An expansive tour de force, Olympus, Texas combines the archetypes of Greek and Roman mythology with the psychological complexity of a messy family. After all, at some point, we all wonder: what good is this destructive force we call love?
I’m a huge mythology nerd so any connection to the Greek and Roman myths, even a subtle one, intrigues me and I really liked the nods throughout the book to the gods, goddesses and myths! The story of Olympus, Texas follows the dysfunctional Briscoe family, who are mired in drama and confrontation. When March Briscoe, who fled Olympus after his affair with his brother’s wife was exposed, returns after a two year absence to face the music (or rather his family) things get messy.
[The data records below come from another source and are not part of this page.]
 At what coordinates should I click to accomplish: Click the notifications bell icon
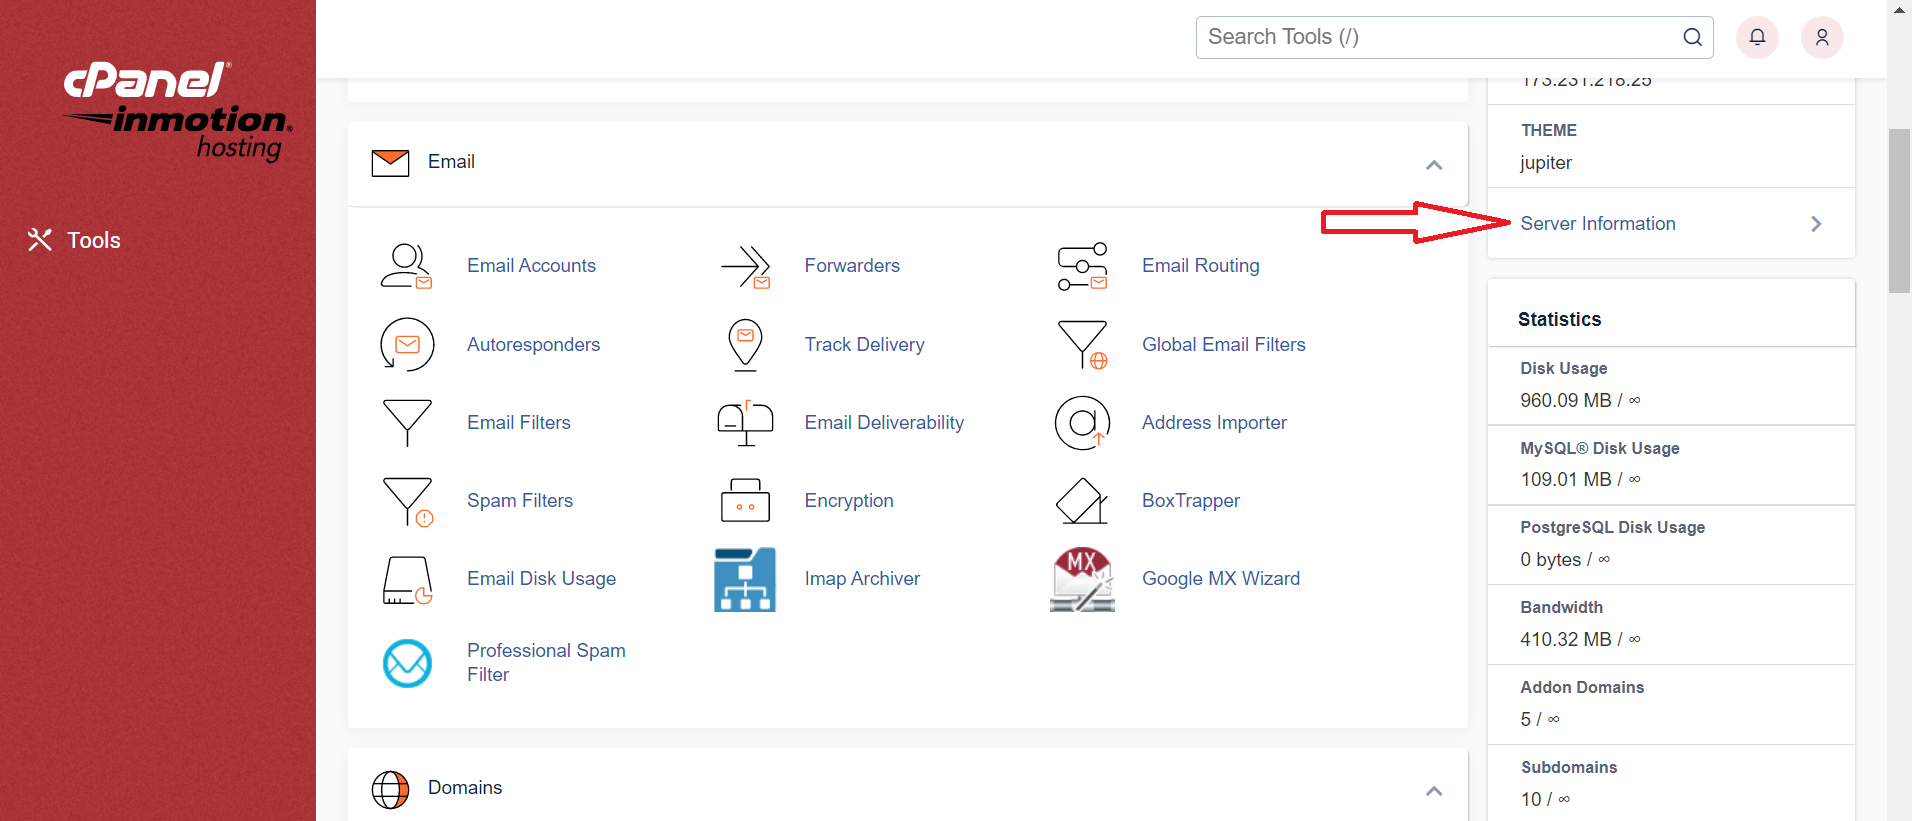[1757, 38]
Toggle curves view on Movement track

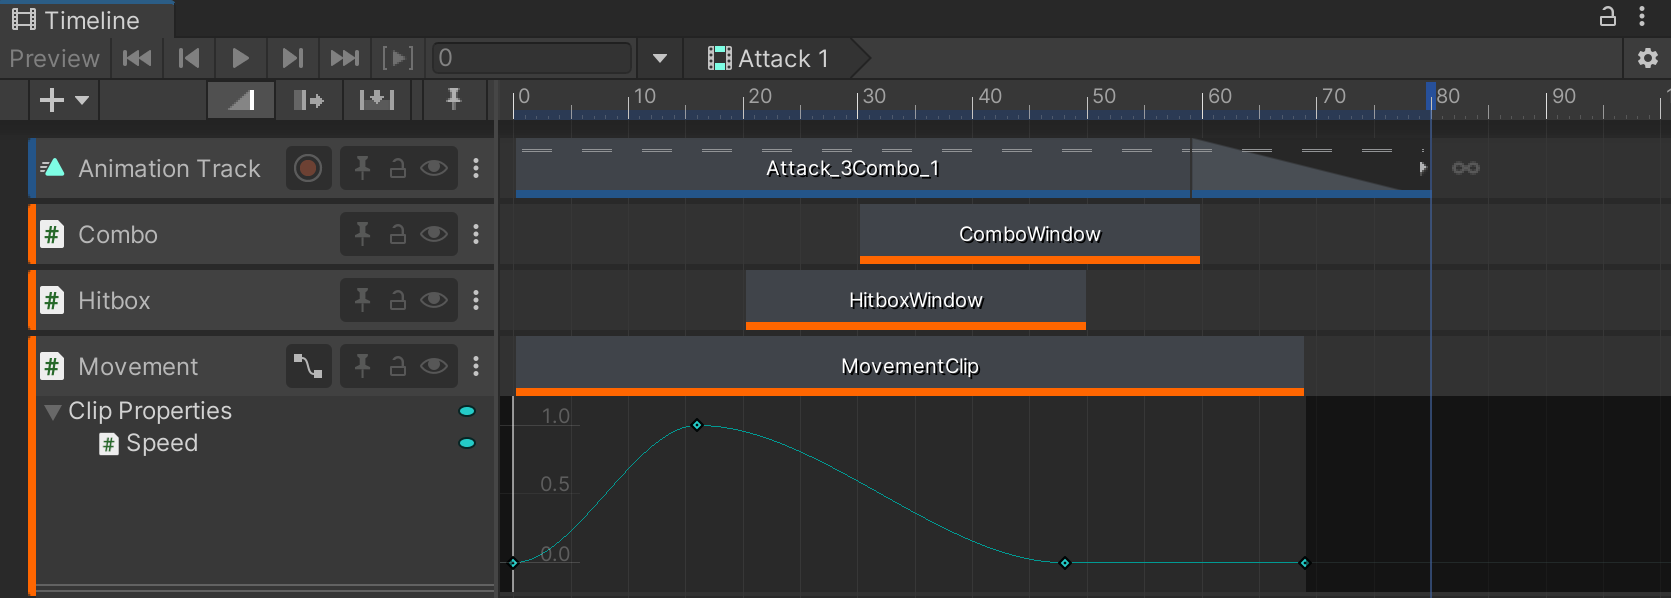308,367
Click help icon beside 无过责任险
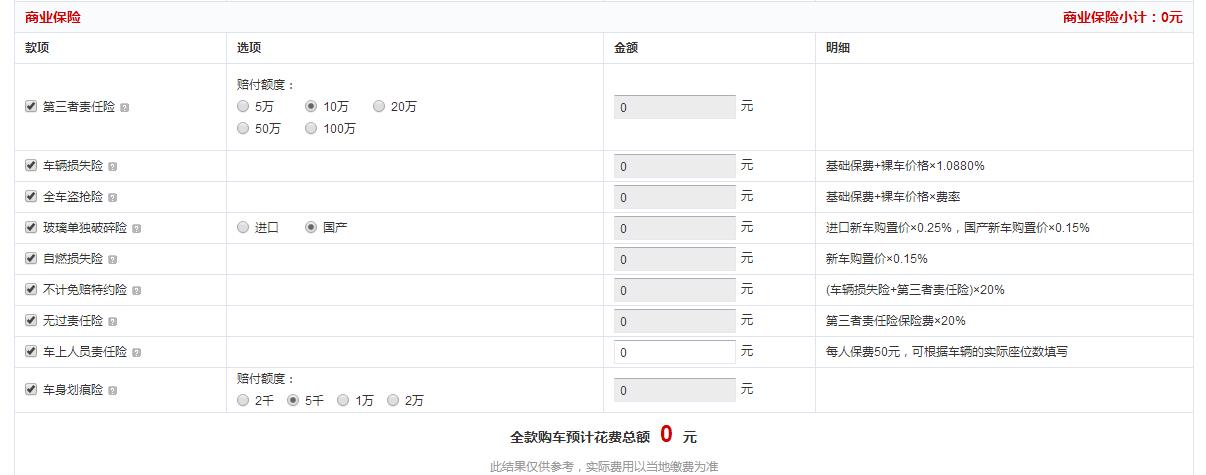Viewport: 1206px width, 475px height. [113, 322]
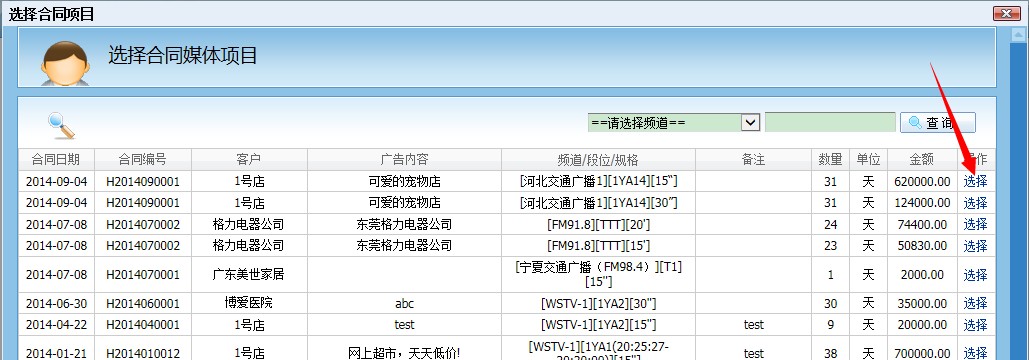Click the magnifying glass search icon
The width and height of the screenshot is (1029, 360).
62,125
Families are always a fantastic subject to read about because no two are alike and each have their own particular set of issues. The Briscoe family possibly has more than most. There’s quite a big cast of characters but the author deals with them skilfully and gives each of them a unique voice. I enjoyed the interplay between these very different people and the way the family alliances become clear. The story takes place over a short space of time – interspersed throughout with interesting sort of interludes that take us back to the origins of certain characteristics of the family members or of significant events. Things do occasionally tip a little into the melodramatic but Greek and Roman mythology is chock full of melodrama so it sort of works here. Overall – Olympus, Texas is an assured and compelling exploration of the many ways that families can hurt and heal each other.
Thank you so much to Anne Cater of Random Things Blog Tours for inviting me on this tour and organising it. I kindly received a copy of the book from the publisher. My review is entirely my own honest opinion.